Paris, 04 fev 2026 (Lusa) - A pugilista argelina Imane Khelif, alvo frequente de acusações sobre questões de género, assumiu hoje ter feito tratamento hormonal para reduzir os seus níveis de testosterona antes dos Jogos Olímpicos Paris2024, nos quais se sagrou campeã de -66kg.
"Eu tenho hormonas femininas. As pessoas não sabem, mas fiz tratamento hormonal para diminuir os meus níveis de testosterona para competir", confidenciou a atleta, de 26 anos, em entrevista ao jornal francês L'Equipe.
Khelif triunfou na categoria feminina de peso meio-médio em Paris2024, mas esteve no centro da polémica e foi acusada por várias personalidades e até adversárias de ser transgénero, a exemplo da taiwanesa Lin Yu-ting, vitoriosa em -57kg.

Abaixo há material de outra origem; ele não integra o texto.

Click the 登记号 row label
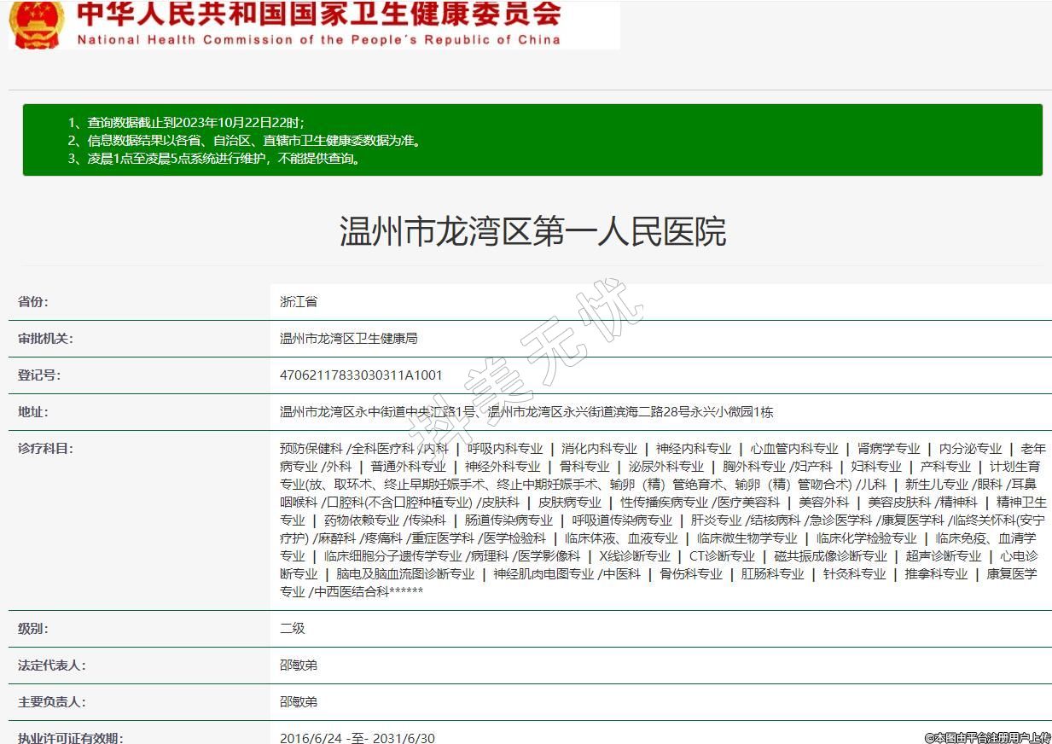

"Estou rodeada de médicos e um professor está a acompanhar-me. Para o torneio de qualificação [africana] para os Jogos Olímpicos, que se realizou em Dakar [no Senegal], reduzi o meu nível de testosterona a zero", vincou.

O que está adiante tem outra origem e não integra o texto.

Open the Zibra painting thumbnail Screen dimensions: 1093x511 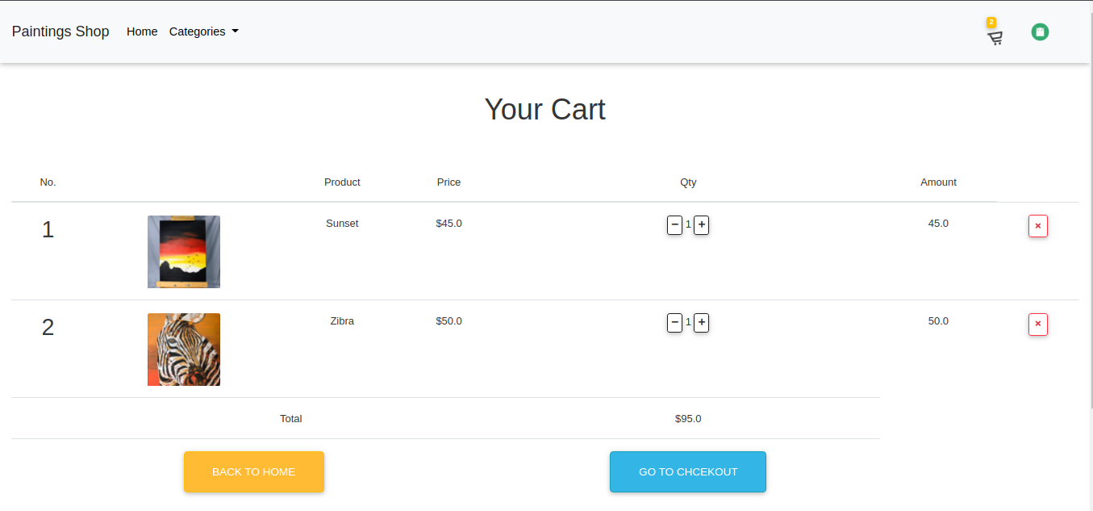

Rejeitando ser uma atleta transgénero, Khelif confirmou que possui o gene SRY, região do cromossoma Y que determina o desenvolvimento de genitais masculinos nos seres humanos, cenário que disse ser "natural".

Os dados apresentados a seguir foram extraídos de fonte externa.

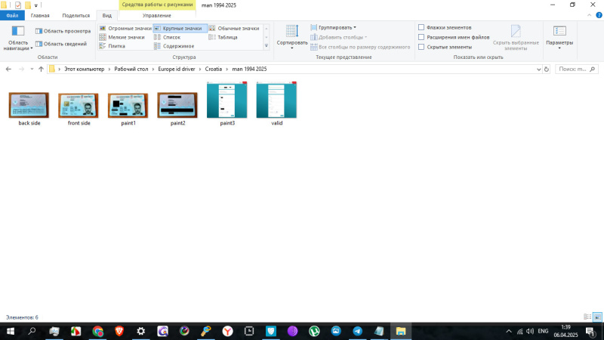Click the Up arrow navigation button

pos(41,69)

"Respeito a todos e respeito Donald Trump, porque é o Presidente dos Estados Unidos, mas ele não pode distorcer a verdade. Eu não sou trans, sou uma rapariga. Fui criada como rapariga, cresci como rapariga e as pessoas da minha aldeia sempre me conheceram dessa forma", insistiu.
Khelif pretende participar nos Jogos Los Angeles2028 e assegurou estar preparada para se submeter ao teste genético imposto pela World Boxing (WB), organismo reconhecido pelo Comité Olímpico Internacional (COI).
"Se tiver de fazer algum teste para os próximos Jogos, farei. Não tenho problema nenhum com isso. Eu já fiz esse teste. Entrei em contacto com a WB e enviei todos os exames, mas não recebi resposta. Não estou a esconder nada nem a recusar fazer os testes", explicou a atleta, ausente dos ringues desde a conquista da medalha de ouro em Paris2024.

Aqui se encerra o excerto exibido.